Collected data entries
=== Begin Enclosure ===

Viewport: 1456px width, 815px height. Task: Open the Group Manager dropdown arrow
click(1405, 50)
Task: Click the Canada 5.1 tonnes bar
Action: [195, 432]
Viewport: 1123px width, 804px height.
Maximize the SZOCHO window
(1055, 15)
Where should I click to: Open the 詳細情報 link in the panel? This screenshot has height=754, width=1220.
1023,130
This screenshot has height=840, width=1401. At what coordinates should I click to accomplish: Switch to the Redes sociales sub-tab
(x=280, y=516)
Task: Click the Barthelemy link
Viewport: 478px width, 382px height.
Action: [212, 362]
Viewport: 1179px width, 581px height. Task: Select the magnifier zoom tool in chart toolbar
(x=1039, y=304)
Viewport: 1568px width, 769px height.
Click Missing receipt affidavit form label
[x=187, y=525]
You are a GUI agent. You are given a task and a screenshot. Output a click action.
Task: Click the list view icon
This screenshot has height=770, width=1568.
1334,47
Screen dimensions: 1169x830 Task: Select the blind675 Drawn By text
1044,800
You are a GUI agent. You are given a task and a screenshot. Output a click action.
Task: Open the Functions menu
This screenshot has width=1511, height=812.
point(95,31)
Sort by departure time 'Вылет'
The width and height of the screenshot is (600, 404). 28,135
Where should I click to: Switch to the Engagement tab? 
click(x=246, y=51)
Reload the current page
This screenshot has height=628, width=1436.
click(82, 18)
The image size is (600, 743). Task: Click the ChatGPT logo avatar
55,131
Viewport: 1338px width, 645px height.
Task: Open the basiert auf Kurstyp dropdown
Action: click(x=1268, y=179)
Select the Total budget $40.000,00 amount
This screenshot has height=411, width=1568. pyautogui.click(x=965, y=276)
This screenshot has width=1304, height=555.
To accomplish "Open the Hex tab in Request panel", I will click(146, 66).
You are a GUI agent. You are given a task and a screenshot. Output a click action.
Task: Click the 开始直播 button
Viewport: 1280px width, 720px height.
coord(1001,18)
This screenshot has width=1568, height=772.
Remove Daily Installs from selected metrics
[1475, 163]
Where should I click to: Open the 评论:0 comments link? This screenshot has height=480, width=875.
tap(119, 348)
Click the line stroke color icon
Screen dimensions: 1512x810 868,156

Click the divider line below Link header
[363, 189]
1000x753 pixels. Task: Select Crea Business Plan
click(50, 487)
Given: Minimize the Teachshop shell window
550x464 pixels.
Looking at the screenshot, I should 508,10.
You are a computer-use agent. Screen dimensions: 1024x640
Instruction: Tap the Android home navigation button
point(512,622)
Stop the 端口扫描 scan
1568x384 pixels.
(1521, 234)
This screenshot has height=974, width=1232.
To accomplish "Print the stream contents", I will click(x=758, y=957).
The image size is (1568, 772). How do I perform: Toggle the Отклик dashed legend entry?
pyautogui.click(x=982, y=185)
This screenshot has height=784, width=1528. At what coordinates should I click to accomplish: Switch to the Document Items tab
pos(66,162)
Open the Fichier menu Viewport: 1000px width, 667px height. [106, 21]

=== End Enclosure ===

▶ [What the task asks]
If a line in the data contains the string "menu", copy it.

▶ [Finished task]
Task: Open the Functions menu
Open the Fichier menu Viewport: 1000px width, 667px height. [106, 21]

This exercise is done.